• **GOALS**
(1) Please reproduce the text on community-based libraries, starting at the words "The TCBL model" and stopping after "community. (201o, p.93)", with "learners" switched to "readers" everywhere it appears.
(2) Pick up the text on Freirean library pedagogy where it stops and keep writing it.

In their article “Transformative Library Pedagogy and Community Based Libraries: A Freirean Perspective,” Martina Rielder and Mustafa Yunus propose the idea of the “Transformative Community Based Library (TCBL)”.[1. Rielder, M and Yunus, M. (2010). Transformative library pedagogy and community based libraries: a freirean perspective. In G. J. Leckie, L. M. Given and J. E. Buschman (Eds). Critical theory for library and information science. (pp. 89-99). Santa Barbara, CA: Libraries Unlimited.] They write:

The TCBL model identifies libraries as democratic and educational sites for a community of learners who construct library practices as an interactive process between the present and the future of the community. It therefore encourages library visitors to reflect critically on the information provided, not simply as individual learners but as politically aware members of a community. (201o, p.93)

The TCBL is based on the Paulo Freire’s model of education, presented in The Pedagogy of the Oppressed, which bucks against the traditional “banking” model of education where teachers communicate set knowledge and students memorize that information in order to repeat it back.[2. Freire, P. (1968). The pedagogy of the oppressed. New York, NY: Bloomsbury Academic. Reprinted in 2000.] The Freirean model of education proposes that teacher and student work together in the learning process, that the student has a base of existing knowledge that can be expanded on by the teacher, and that the teacher is capable of learning from the student. For example, a traditional classroom might be solely lecture-based, but a Freirean classroom would be seminar/discussion based, putting student voices on the same level as that of their instructor.

• **DATA SECTION**
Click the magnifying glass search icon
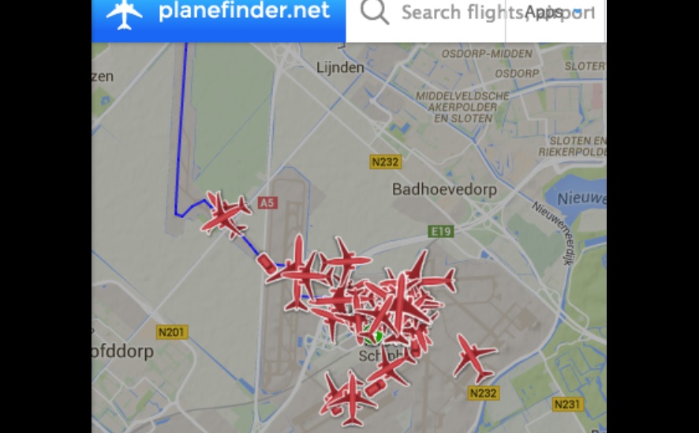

• **ANSWER SET**
(1)
The TCBL model identifies libraries as democratic and educational sites for a community of readers who construct library practices as an interactive process between the present and the future of the community. It therefore encourages library visitors to reflect critically on the information provided, not simply as individual readers but as politically aware members of a community. (201o, p.93)

(2)
While Freire was specifically talking about the classroom, it is easy to see how the banking model vs. the Freirean model applies to libraries. A banking approach to Librarianship would be a library where all decisions are made by the library, and the community is merely presented with materials that has been deemed worthwhile for said community. The community uses only those materials, and little growth occurs. Meanwhile, the Feirean approach to Librarianship would be the TCBL, a library where there is a constant dialogue between the library and the community, resulting in a library that fully serves its community and provides community enhancement. The TCBL recognizes that the patrons and the community are integral parts of the process of library development, and that libraries have the ability to be centers of community empowerment and transformation.

Rielder and Yunus seem to speak more about the TCBL as a library that serves a larger community, such as a neighborhood. However, the TCBL model can be applied to many different fields of librarianship and many different kind of communities. One such field that would greatly benefit from the TCBL model is the field of School Librarianship, particularly school libraries that serve primary and secondary schools.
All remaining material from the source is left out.